To do: Nothing may be dropped or altered: reproduce all the data.

(Dataset entries)
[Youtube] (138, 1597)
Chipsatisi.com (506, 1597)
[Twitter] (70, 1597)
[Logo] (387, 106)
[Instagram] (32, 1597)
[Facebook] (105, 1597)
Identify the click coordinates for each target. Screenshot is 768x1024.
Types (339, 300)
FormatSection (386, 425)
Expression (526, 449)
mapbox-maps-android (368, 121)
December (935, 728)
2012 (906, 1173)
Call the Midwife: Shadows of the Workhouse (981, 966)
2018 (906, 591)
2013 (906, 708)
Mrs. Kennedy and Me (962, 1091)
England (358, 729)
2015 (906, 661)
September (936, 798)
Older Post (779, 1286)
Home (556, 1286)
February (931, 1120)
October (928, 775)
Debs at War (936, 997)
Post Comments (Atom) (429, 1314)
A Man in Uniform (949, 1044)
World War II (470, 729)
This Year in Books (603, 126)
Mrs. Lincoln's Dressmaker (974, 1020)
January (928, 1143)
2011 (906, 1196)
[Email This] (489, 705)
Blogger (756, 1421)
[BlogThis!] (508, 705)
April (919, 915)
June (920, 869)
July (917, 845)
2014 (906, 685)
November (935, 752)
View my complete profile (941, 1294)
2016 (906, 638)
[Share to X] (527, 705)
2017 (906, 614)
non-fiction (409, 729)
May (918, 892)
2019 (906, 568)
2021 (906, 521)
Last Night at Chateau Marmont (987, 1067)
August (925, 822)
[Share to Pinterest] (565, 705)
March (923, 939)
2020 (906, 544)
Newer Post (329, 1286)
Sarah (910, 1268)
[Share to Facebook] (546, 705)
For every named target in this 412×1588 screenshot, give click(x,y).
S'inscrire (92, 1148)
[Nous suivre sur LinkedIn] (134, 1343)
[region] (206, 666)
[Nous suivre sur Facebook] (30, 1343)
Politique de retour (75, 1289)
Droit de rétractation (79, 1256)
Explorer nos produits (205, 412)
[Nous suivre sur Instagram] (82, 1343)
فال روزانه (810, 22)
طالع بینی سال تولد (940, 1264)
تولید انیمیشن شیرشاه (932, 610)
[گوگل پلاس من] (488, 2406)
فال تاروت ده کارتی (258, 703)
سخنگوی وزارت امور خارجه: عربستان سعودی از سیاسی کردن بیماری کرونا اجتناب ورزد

Answer to this problem:
[Youtube] (138, 1597)
Chipsatisi.com (506, 1597)
[Twitter] (70, 1597)
[Logo] (387, 106)
[Instagram] (32, 1597)
[Facebook] (105, 1597)
Identify the click coordinates for each target. Screenshot is 768x1024.
Types (339, 300)
FormatSection (386, 425)
Expression (526, 449)
mapbox-maps-android (368, 121)
December (935, 728)
2012 (906, 1173)
Call the Midwife: Shadows of the Workhouse (981, 966)
2018 (906, 591)
2013 (906, 708)
Mrs. Kennedy and Me (962, 1091)
England (358, 729)
2015 (906, 661)
September (936, 798)
Older Post (779, 1286)
Home (556, 1286)
February (931, 1120)
October (928, 775)
Debs at War (936, 997)
Post Comments (Atom) (429, 1314)
A Man in Uniform (949, 1044)
World War II (470, 729)
This Year in Books (603, 126)
Mrs. Lincoln's Dressmaker (974, 1020)
January (928, 1143)
2011 (906, 1196)
[Email This] (489, 705)
Blogger (756, 1421)
[BlogThis!] (508, 705)
April (919, 915)
June (920, 869)
July (917, 845)
2014 (906, 685)
November (935, 752)
View my complete profile (941, 1294)
2016 (906, 638)
[Share to X] (527, 705)
2017 (906, 614)
non-fiction (409, 729)
May (918, 892)
2019 (906, 568)
2021 (906, 521)
Last Night at Chateau Marmont (987, 1067)
August (925, 822)
[Share to Pinterest] (565, 705)
March (923, 939)
2020 (906, 544)
Newer Post (329, 1286)
Sarah (910, 1268)
[Share to Facebook] (546, 705)
For every named target in this 412×1588 screenshot, give click(x,y).
S'inscrire (92, 1148)
[Nous suivre sur LinkedIn] (134, 1343)
[region] (206, 666)
[Nous suivre sur Facebook] (30, 1343)
Politique de retour (75, 1289)
Droit de rétractation (79, 1256)
Explorer nos produits (205, 412)
[Nous suivre sur Instagram] (82, 1343)
فال روزانه (810, 22)
طالع بینی سال تولد (940, 1264)
تولید انیمیشن شیرشاه (932, 610)
[گوگل پلاس من] (488, 2406)
فال تاروت ده کارتی (258, 703)
سخنگوی وزارت امور خارجه: عربستان سعودی از سیاسی کردن بیماری کرونا اجتناب ورزد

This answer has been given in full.